YOUR ASSIGNMENT:
Would you set down every line of the data below exactly as it reads?

DATASET EXCERPTS:
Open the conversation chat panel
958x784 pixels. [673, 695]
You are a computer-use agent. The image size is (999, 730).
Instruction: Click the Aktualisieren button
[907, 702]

SOLUTION TO THIS EXERCISE:
Open the conversation chat panel
958x784 pixels. [673, 695]
You are a computer-use agent. The image size is (999, 730).
Instruction: Click the Aktualisieren button
[907, 702]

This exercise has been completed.